As the trail winded up into the woods, we began to contemplate whether we should have brought less camera equipment. Exhausted, we stopped to catch our breath and a man who appeared to be in his eighties whizzed right on past us with ease. So, there we were, lost all morning, out of breath and being outrun by an eighty-year-old man. Determined, we stayed the course and continued on to the next small town.

Le Tour is a sleepy town with only two restaurants and a ski lift. Each house was well-kept and had a vibrant vegetable garden. The trail went through the center of town and winded steeply up the hill following the ski lift. When we got to the top of the ski lift, the halfway point of our climb up, we stopped to eat lunch. We had a baguette with local cheeses and cured meats. So European of us, right?

Mount Blanc towering over Chamonix in the valley

After lunch we continued to the high point of our climb for the day, the Col de Balme at 7,172 feet. At the top, is the border between Switzerland and France. There is also a small hut called Chalet-Refuge Col de Balme where you can buy refreshments. We paused for a while to enjoy the beautiful view and forgot all about the negative feelings from earlier that morning.
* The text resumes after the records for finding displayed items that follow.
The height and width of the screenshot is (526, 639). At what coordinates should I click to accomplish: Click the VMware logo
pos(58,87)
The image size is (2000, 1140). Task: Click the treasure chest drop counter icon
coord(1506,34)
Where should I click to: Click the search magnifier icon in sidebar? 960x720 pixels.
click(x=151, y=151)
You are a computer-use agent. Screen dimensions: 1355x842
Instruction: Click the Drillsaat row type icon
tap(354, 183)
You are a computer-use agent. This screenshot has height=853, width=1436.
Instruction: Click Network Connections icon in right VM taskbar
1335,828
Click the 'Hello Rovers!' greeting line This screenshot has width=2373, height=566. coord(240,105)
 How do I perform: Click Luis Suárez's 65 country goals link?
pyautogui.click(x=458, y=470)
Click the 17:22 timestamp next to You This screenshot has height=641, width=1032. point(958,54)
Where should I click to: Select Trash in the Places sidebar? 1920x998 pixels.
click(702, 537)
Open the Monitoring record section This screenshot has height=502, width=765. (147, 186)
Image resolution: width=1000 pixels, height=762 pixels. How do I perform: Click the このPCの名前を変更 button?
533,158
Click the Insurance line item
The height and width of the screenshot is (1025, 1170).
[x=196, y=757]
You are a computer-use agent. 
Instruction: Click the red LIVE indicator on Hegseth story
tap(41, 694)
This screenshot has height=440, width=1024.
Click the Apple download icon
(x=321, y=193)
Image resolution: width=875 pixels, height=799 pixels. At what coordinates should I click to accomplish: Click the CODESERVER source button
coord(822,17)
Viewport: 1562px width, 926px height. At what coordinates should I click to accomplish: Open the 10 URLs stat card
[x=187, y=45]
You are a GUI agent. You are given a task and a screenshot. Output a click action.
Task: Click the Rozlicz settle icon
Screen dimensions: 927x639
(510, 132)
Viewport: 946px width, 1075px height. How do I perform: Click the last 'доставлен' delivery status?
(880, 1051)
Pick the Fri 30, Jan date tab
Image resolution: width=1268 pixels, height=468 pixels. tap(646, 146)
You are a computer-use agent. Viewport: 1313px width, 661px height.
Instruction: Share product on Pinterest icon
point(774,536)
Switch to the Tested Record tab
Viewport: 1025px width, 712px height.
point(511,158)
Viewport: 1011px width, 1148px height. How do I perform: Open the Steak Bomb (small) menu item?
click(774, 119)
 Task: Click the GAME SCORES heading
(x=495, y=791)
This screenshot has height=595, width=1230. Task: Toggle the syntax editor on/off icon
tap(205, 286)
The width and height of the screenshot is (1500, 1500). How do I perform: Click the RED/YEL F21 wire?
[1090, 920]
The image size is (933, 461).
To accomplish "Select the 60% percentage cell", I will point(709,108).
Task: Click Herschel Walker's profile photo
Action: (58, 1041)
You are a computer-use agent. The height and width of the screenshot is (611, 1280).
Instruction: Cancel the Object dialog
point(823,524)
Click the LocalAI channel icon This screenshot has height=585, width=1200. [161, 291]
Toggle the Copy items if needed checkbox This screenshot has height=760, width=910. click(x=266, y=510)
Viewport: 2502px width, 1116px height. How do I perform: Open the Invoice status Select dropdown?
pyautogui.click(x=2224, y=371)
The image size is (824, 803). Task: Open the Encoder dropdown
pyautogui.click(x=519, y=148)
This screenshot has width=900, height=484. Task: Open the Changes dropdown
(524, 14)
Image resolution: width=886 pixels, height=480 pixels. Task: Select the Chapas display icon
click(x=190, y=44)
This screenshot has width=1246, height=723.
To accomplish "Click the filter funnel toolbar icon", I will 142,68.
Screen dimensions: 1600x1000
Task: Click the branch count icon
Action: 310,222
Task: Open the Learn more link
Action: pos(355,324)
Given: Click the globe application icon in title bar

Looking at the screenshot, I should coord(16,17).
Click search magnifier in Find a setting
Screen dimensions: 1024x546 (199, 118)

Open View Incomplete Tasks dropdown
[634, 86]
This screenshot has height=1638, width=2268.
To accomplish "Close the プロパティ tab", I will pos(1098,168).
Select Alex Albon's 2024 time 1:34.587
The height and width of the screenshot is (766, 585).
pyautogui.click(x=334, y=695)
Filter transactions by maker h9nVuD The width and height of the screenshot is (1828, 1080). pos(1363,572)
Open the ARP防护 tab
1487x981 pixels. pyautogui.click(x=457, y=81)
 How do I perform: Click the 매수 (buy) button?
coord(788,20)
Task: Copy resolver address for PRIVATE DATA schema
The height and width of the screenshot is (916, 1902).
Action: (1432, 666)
Chalet-Refuge Col de Balme

We started our descent down to Trient, another small village where the church and two hotels were the centers of activity. When we arrived to check-in at Hotel la Grande Ourse the hostess seemed annoyed that we still had our shoes on. She asked us to go outside, around the building and down the stairs to the basement to take our shoes off. We put on a complementary pair of Crocs wondering if they had ever been cleaned. We later found out this was customary not to wear hiking shoes into any of the huts. Once we were checked in, we were impressed by the cleanliness of the hotel and were glad to have our Crocs. We took a shower and began doing laundry outside in a ceramic container made to look like a hollowed-out tree stump.

Church in Trient

Doing laundry in Trient

After hanging our clothes outside to dry, it was dinnertime. We were expecting a self-serve dinner of low quality but high calorie food. It was a surprise when the first course was a beautifully seasoned chicken and potato soup with homemade bread. The next course was chicken curry with rice followed by a dessert of custard with a berry sauce. It was served with machine like precision. We were in hiker heaven!